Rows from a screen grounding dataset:
■ ■ ■
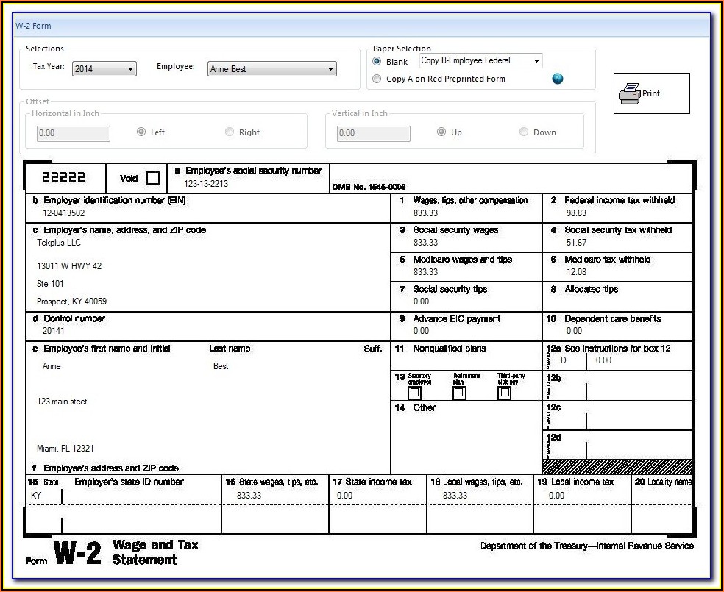Tick the Retirement plan checkbox
724x592 pixels.
459,393
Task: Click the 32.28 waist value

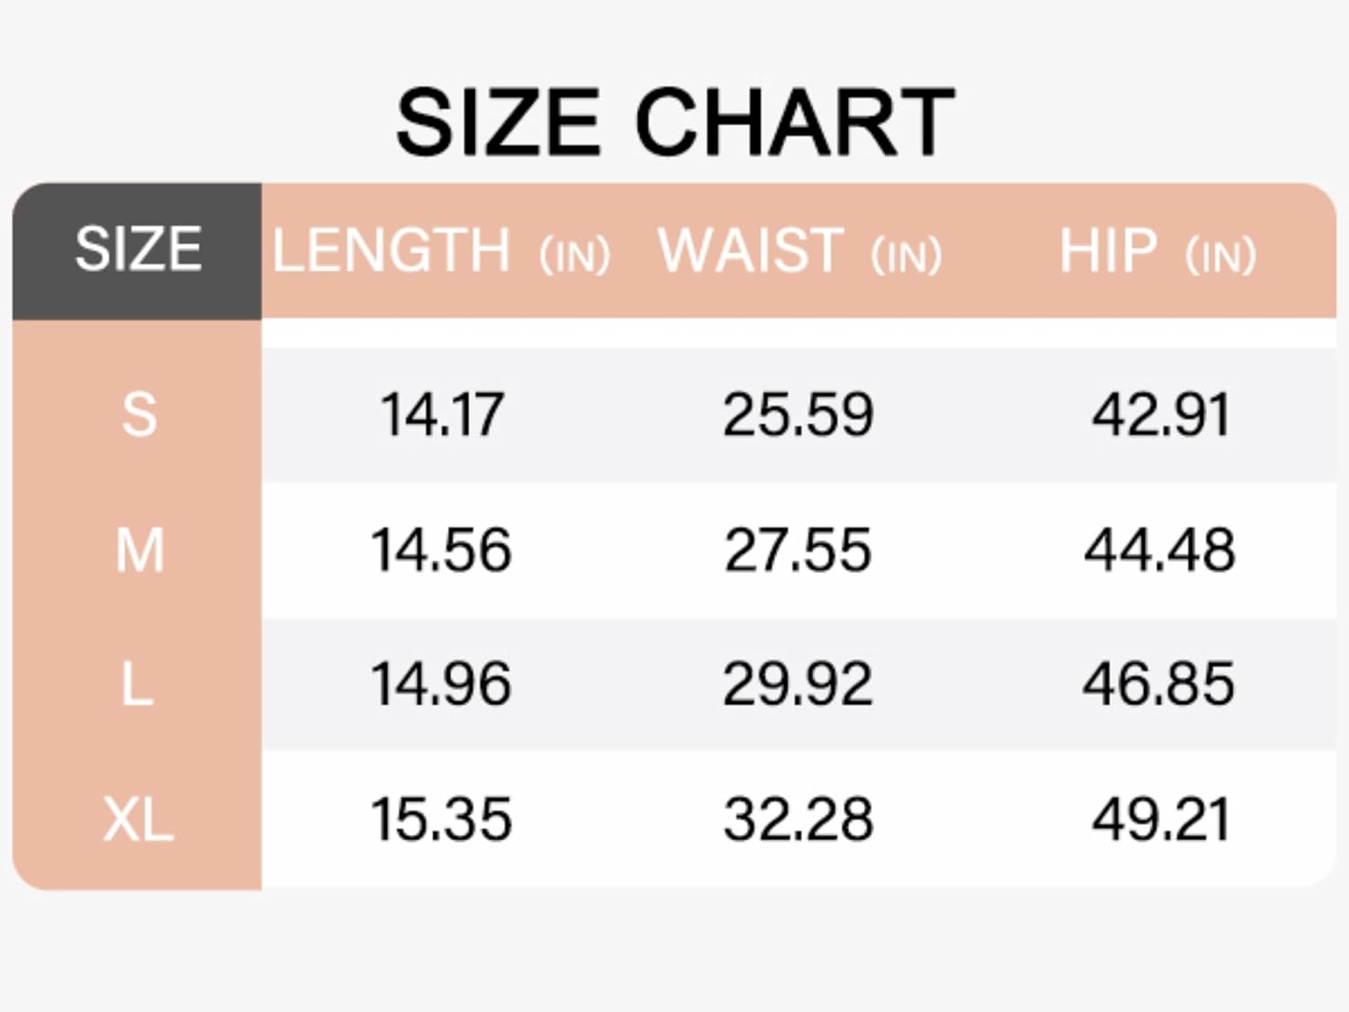Action: tap(798, 819)
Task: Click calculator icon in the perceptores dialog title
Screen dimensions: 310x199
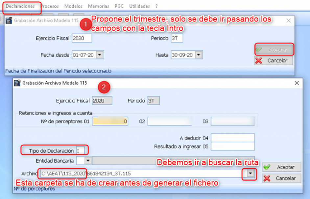Action: [17, 83]
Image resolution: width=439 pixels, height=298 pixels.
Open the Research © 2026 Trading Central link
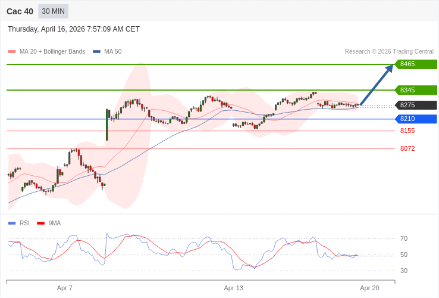[x=389, y=52]
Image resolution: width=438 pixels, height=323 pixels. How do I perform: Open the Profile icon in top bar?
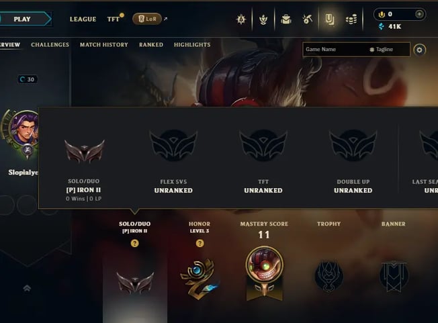[x=330, y=19]
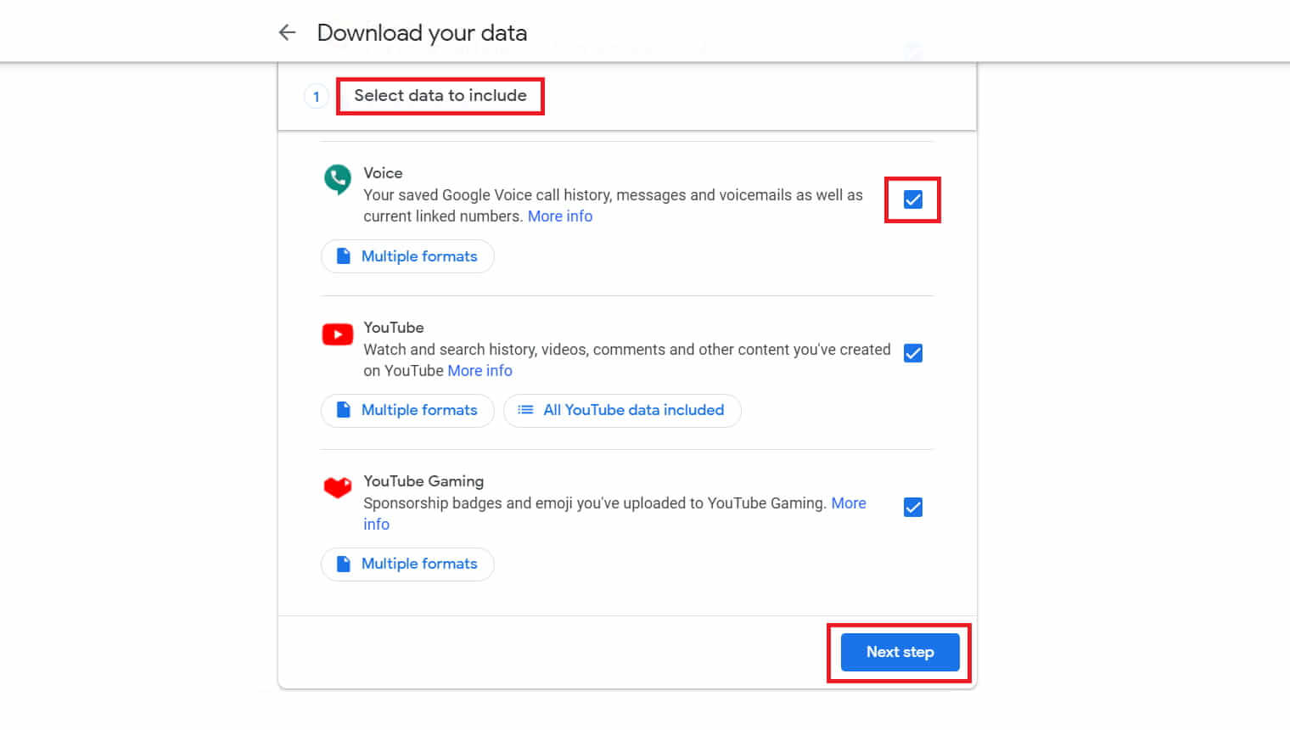1290x730 pixels.
Task: Open More info link for YouTube
Action: tap(480, 371)
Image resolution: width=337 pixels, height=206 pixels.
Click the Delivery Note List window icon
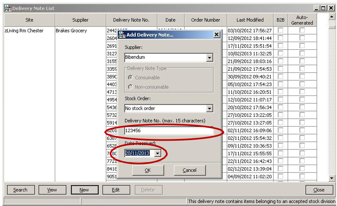[7, 8]
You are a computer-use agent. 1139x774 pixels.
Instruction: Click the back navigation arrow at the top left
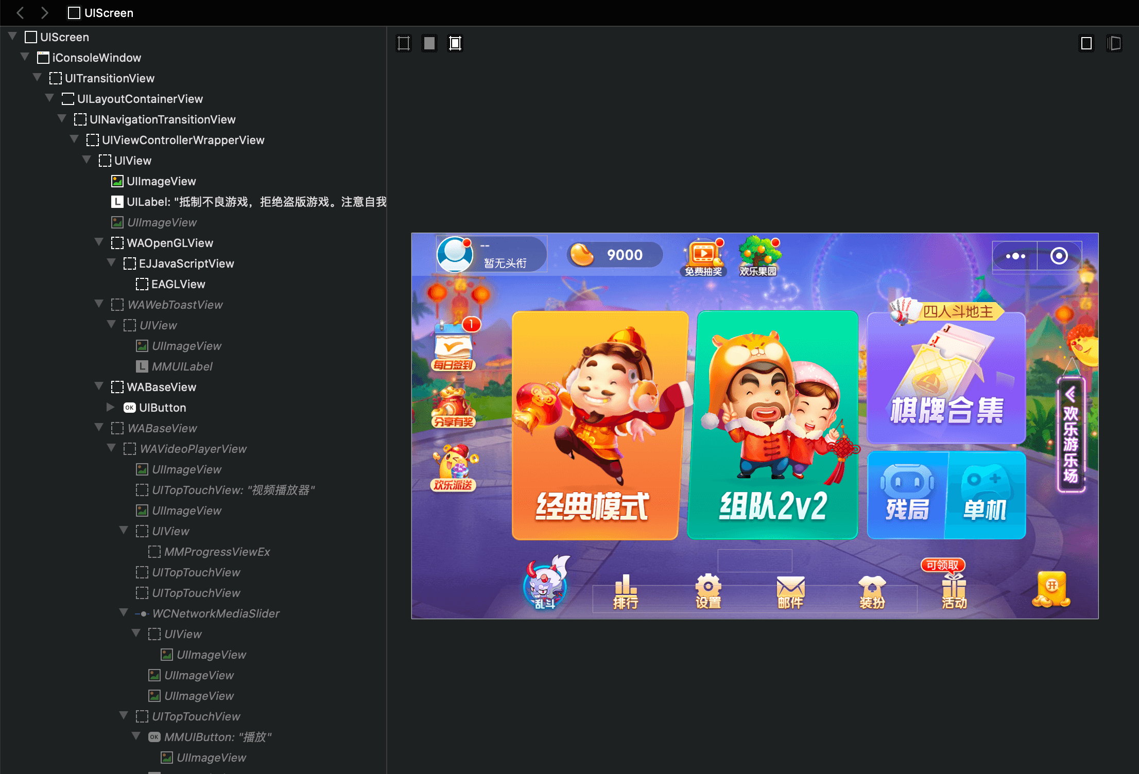coord(21,13)
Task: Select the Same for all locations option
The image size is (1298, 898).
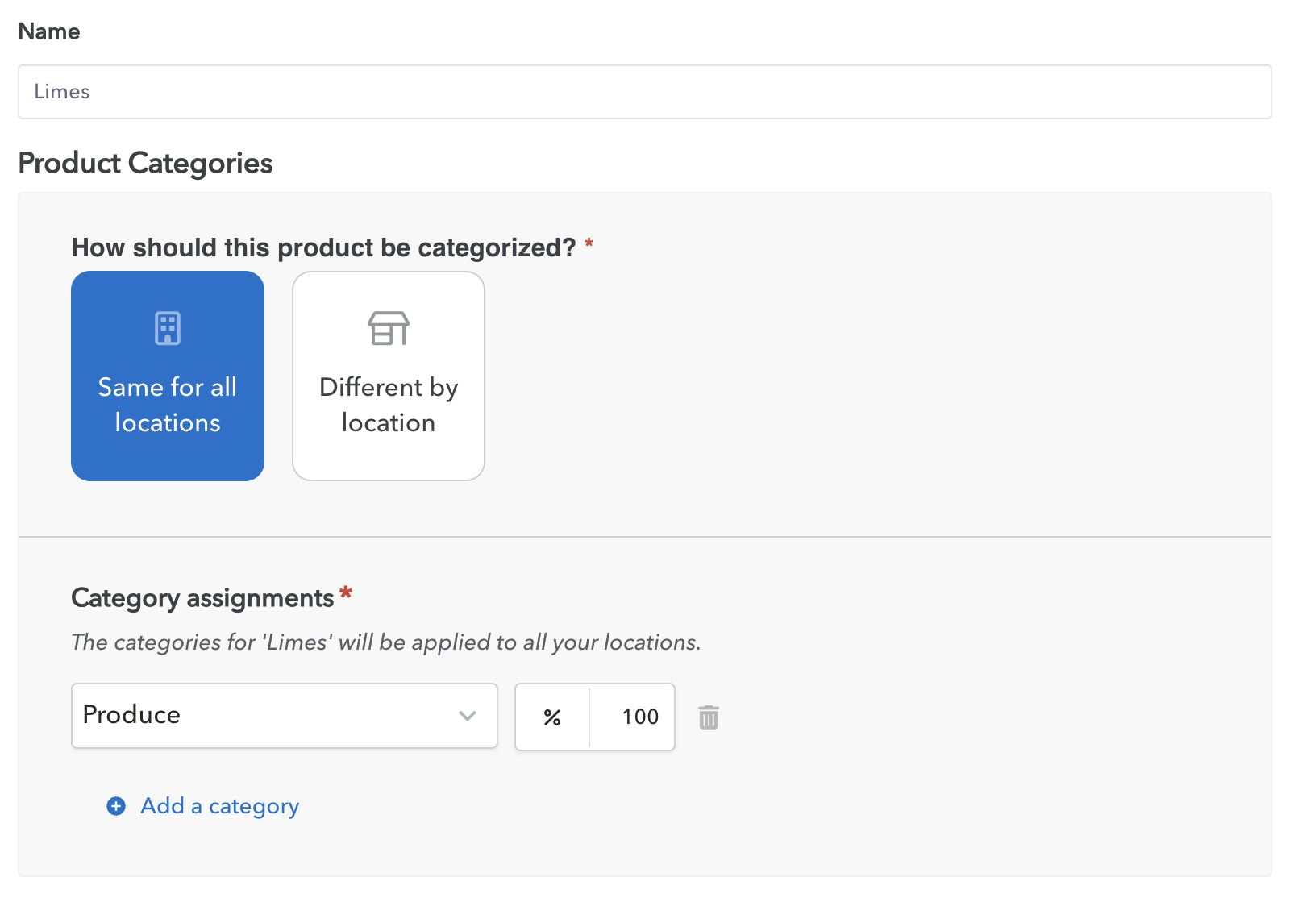Action: click(168, 376)
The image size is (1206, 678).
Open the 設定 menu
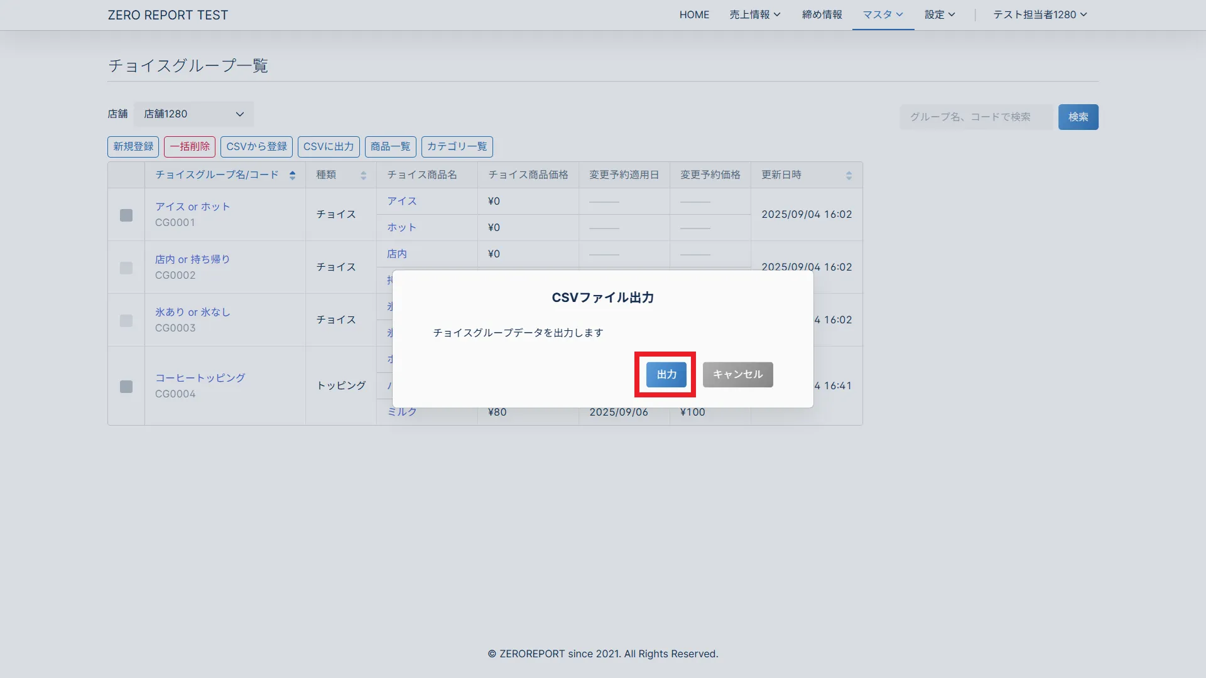coord(939,14)
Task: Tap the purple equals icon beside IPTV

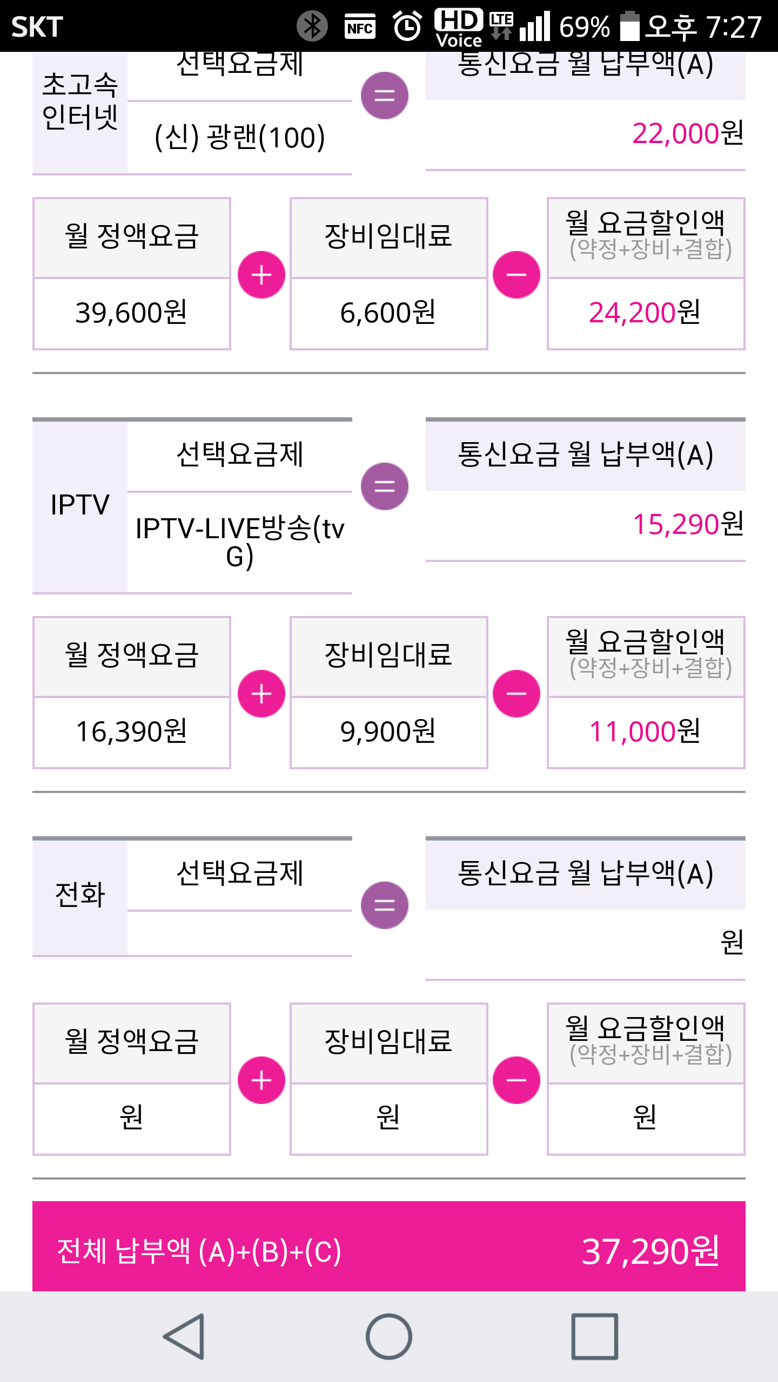Action: (384, 486)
■ ■ ■
Give back every item above word for word, line by line, but leave out the pictures.

[RESULT BELOW]:
Tick the Retirement plan checkbox
724x592 pixels.
459,393
Task: Click the 32.28 waist value

Action: tap(798, 819)
Task: Click calculator icon in the perceptores dialog title
Screen dimensions: 310x199
Action: [17, 83]
Image resolution: width=439 pixels, height=298 pixels.
Open the Research © 2026 Trading Central link
[x=389, y=52]
Image resolution: width=438 pixels, height=323 pixels. How do I perform: Open the Profile icon in top bar?
[x=330, y=19]
1290x730 pixels.
Task: Open More info link for YouTube
Action: tap(480, 371)
Image resolution: width=337 pixels, height=206 pixels.
Click the Delivery Note List window icon
[7, 8]
You are a computer-use agent. 1139x774 pixels.
Instruction: Click the back navigation arrow at the top left
coord(21,13)
Task: Select the Same for all locations option
The image size is (1298, 898).
Action: click(168, 376)
The image size is (1206, 678).
Open the 設定 menu
coord(939,14)
Task: Tap the purple equals icon beside IPTV

Action: (384, 486)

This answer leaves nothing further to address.